Earlier this year I read Trask by the same author, set in 1848 in the same coastal area. He wrote a third novel called Moontrap which forms a sort of trilogy of books about Oregon in those few years of transition, when California was being overrun by ragtag fortune hunters and Oregon received some of the overflow. I own Moontrap and will read it before too many months go by.

A is for (Aimless), Saturday, 16 September 2017 17:48 (six years ago) link

read & quite enjoyed john clute's first novel the disinheriting party. more seventies postmodernist grotesquerie than anything to do with sf proper... kind of interested in checking out his other novel now.

now per wahlöö's the lorry.

no lime tangier, Saturday, 16 September 2017 20:06 (six years ago) link

Ernest Becker - The Denial of Death

Well bissogled trotters (Michael B), Sunday, 17 September 2017 02:05 (six years ago) link

Very interested to know what The Lorry is like

Reading BACACAY by Witold Gombrowicz, his first collection of stories, and it's very good and quite mad so far

Mince Pramthwart (James Morrison), Sunday, 17 September 2017 23:16 (six years ago) link

Was thinking of reading Patrick Modiano, then saw a mention of The Black Notebook---good? Or should I start somewhere else, if at all?

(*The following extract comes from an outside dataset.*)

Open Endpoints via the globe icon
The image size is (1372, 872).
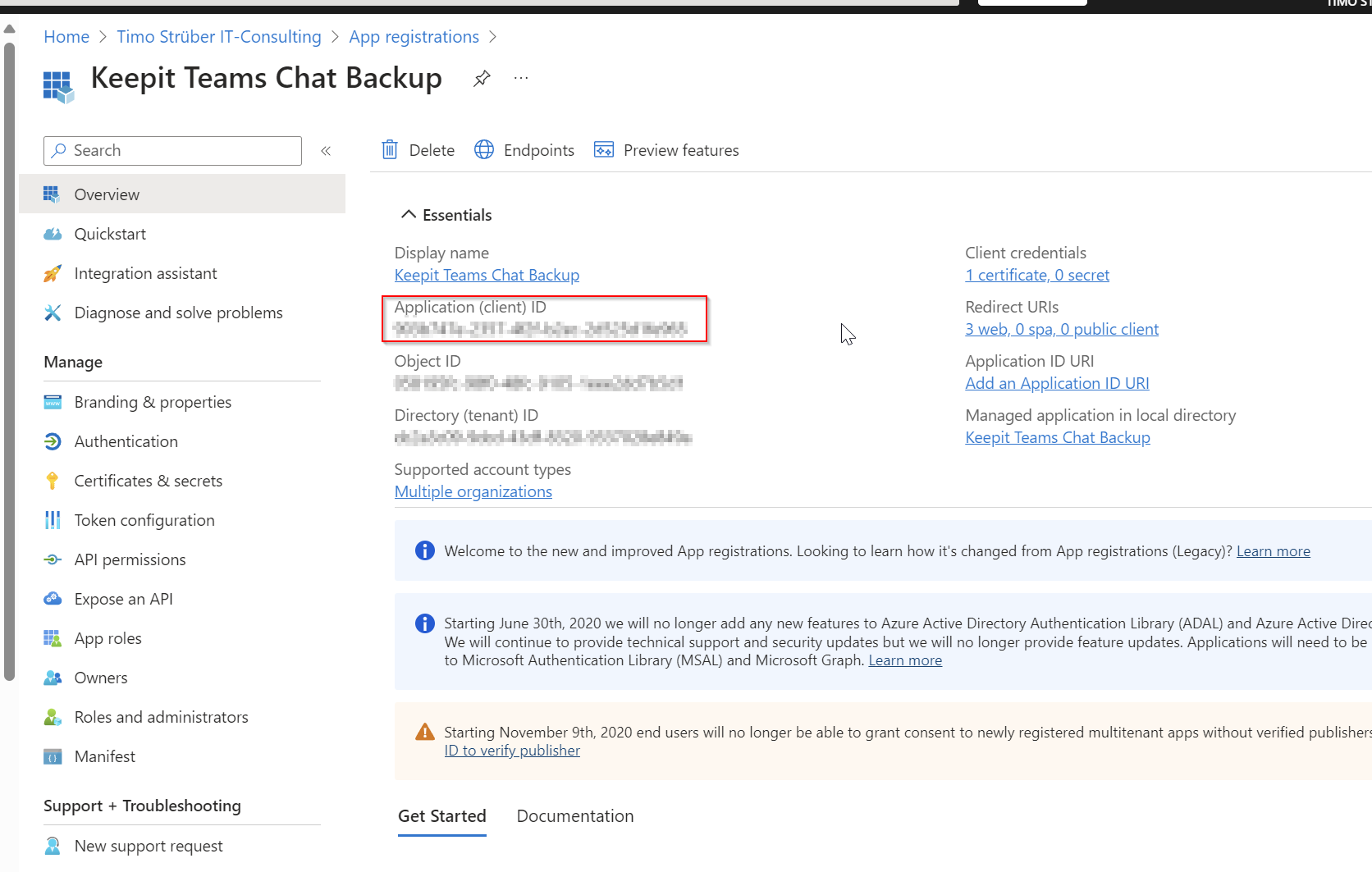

dow, Monday, 18 September 2017 01:34 (six years ago) link

Bacacay was good, but stylistically unlike other Gombrowicz. Wondered if this was the translator, but looking it up I find that, annoyingly, the other Gombrowicz i have read (Ferdydurke, Pornografia) was translated, chinese whispers style, from another translation rather than the original Polish

With Modiano, try Dora Bruder or Honeymoon: if they don't grab you, he is prob not for you. Haven't read Black Notebook.

Mince Pramthwart (James Morrison), Tuesday, 19 September 2017 03:54 (six years ago) link

I have begun reading a novella, Cat's Foot, Brian Doyle. He's a local author who died recently and therefore is enjoying a small local revival. From this and the one other book of his I've read, his main stylistic trope is to craft sentences meant to evoke a childlike directness and simplicity, while maintaining an adult's point of view.

He also incorporates a variety of 'magical realism', which allows him to lard his story with transparent fantasies. I can't say this pleases me, but for those who are susceptible to it, the general effect is to lard the story with dollops of sentimentality, while effectively saying, this is only a fairy tale, so you may ignore your critical facilities and indulge yourself in unearned emotions.

Luckily, it's short, so I'll probably forge on to the end and return it to the library tomorrow.

A is for (Aimless), Tuesday, 19 September 2017 18:29 (six years ago) link

Very interested to know what The Lorry is like

turns out it is actually one of the wahloos vintage have subsequently republished (retitled a necessary action). quite downbeat portrayal of fifties era artist/drop-out life in a small coastal spanish town/environs and the underlying tensions between locals, visitors and franco-ist officialdom. thought it was very good!

no lime tangier, Wednesday, 20 September 2017 02:24 (six years ago) link

Ah, excellent,I have that in the tbr pile in its new title. Cheers!

Mince Pramthwart (James Morrison), Thursday, 21 September 2017 07:07 (six years ago) link

I am racing through "Black Teeth and A Brilliant Smile" by Adelle Stripe, a novel based on the life of Andrea Dunbar. I love it. So Yorkshire!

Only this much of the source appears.